Syndicate 7: NANO

Inspace, 1 Crichton Street, Edinburgh, EH8 9AB. Thursday, 19 September 2013, 18:45.

Technology isn’t just changing the way poetry is produced and disseminated, and it isn’t just creating new media forms for poets to colonise. It’s also creating a context in which many techniques characteristic of experimental poetic practice have become commonplace. Join us as Syndicate curates a series of live performances, installations and dialogues at the raw intersection of avant-garde poetics, technology and cyberculture.

Performing tonight:: Sandra Alland / Steve Willey / Ian Davidson

WHO::

Sandra Alland is a writer, filmmaker, interdisciplinary artist and performer. She has published and presented her work throughout the UK, Europe, the US and Canada. In 2009, Edinburgh’s Forest Publications published Sandra’s chapbook of short fiction, Here’s To Wang, which went into its second printing in 2010. Sandra has published three books of poetry: Naturally Speaking (Toronto: espresso, 2012); Blissful Times (Toronto: BookThug, 2007); and Proof of a Tongue (Toronto: McGilligan, 2004). Sandra curates Cachín Cachán Cachunga Queer & Trans* Cabaret in Edinburgh, and was recently guest editor at Jacket2 for a special issue on Scottish poets. http://www.blissfultimes.ca.

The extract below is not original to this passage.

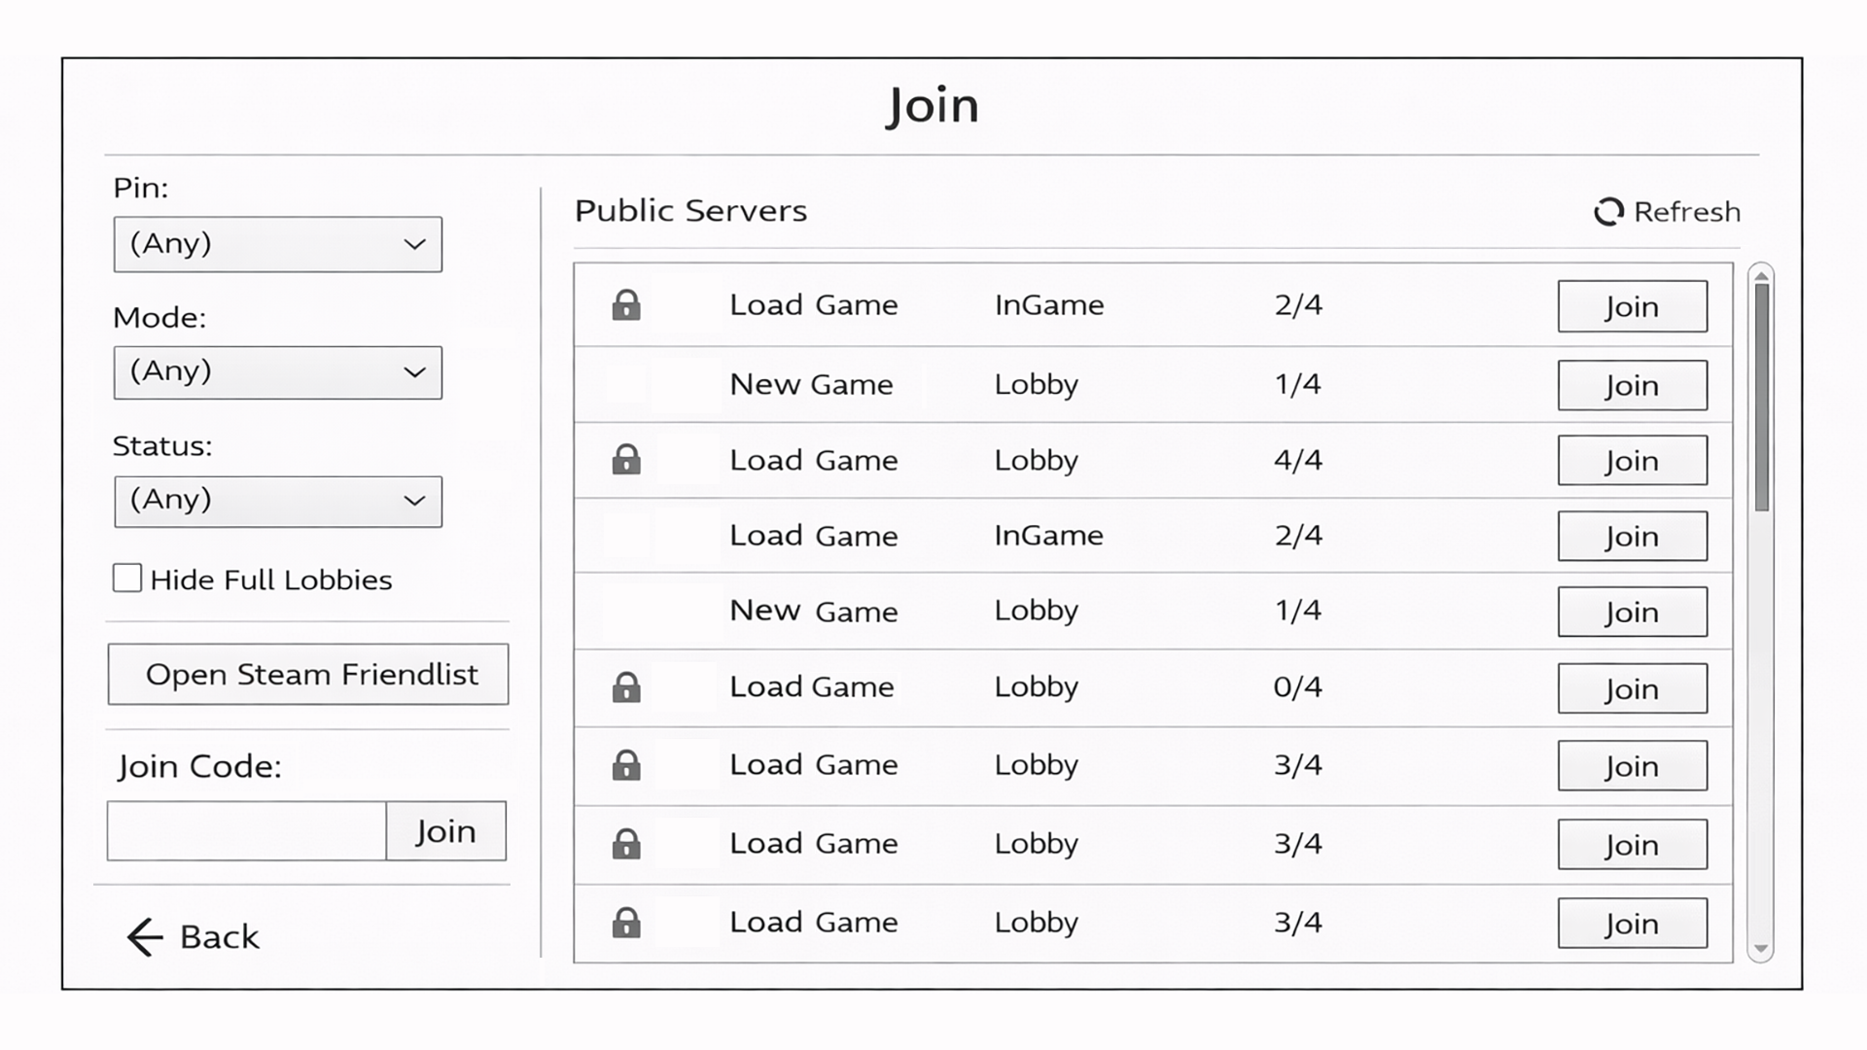The width and height of the screenshot is (1867, 1050).
Task: Join the full 4/4 lobby server
Action: (x=1632, y=460)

Steve Willey lives in Whitechapel, London. His poetry has been widely anthologized including in: Dear World and Everyone In It (Bloodaxe, 2013); Better Than Language (Ganzfeld press, 2011); and City State (Penned In The Margins, 2009). His long-form poem Elegy (his debut collection) was published by Veer Books in July 2013, but you can’t get it yet. Steve enjoys working collaboratively and across different media, and in the past he has worked with the composer Edward Nesbit and the post-rock band Rumour Cubes on pieces that have been performed at the Wigmore Hall and at Glastonbury Music Festival respectively. Steve’s current poetic projects derive from a trip he took to Aida Refugee Camp in 2009, and a further visit in August 2013. He holds a PhD on the subject of Bob Cobbing 1950-1978: Poetry, Performance and the Institution, from Queen Mary, University of London. With Tom Bamford he runs the Benefits event series in London, and he is happy to be contacted via http://www.stevewilley.com.

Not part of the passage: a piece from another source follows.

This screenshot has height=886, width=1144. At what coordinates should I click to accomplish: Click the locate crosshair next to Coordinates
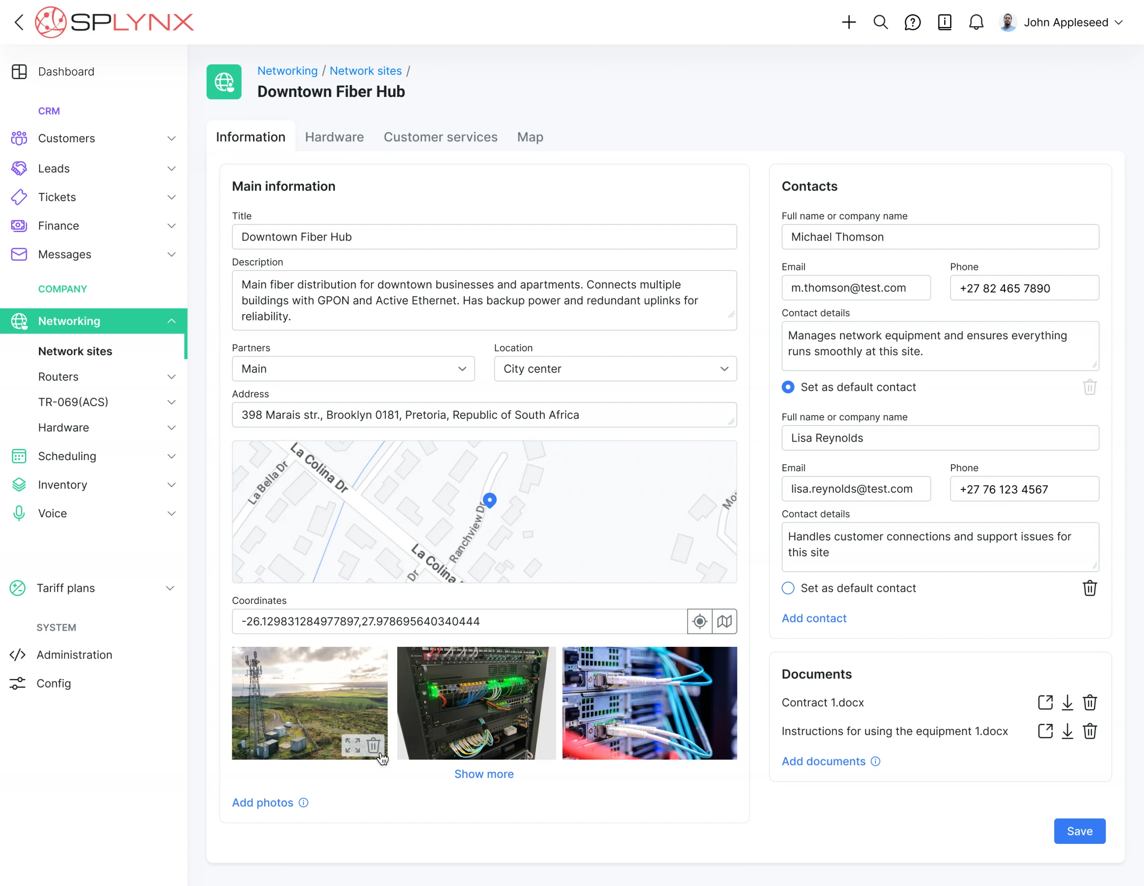click(699, 621)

Ian Davidson’s latest poetry collection, Partly in Riga (Shearsman 2010) was mostly written while on a residency in Latvia. His current project explores the ways that practices and ideas of movement and mobility, particularly those of humans, relate to contemporary writing. He has made extensive use of a seven syllable line, a quantity that always seems incomplete, and see the pamphlet Into Thick Hair (Wild Honey 2011) for an example. Other poetry collections include Harsh (Spectacular Diseases 2003), As if Only (Shearsman 2007) and At a Stretch (Shearsman 2004), and critical books include Ideas of Space in Contemporary Poetry (Palgrave 2007) and Radical Spaces of Poetry (Palgrave 2010).

Expect:: Innovative poetics, multi-media artworks, interactive performances, lively debate and sparkling wine.

About:: Syndicate is a unique initiative bringing together writers, musicians, artists and researchers working with and in response to digital technologies, new media and evolving network practices. It is organised by Lila Matsumoto, Jo L. Walton and Samantha Walton in collaboration with Inspace and with the support of the Edinburgh Fund’s Innovative Initiative Grant.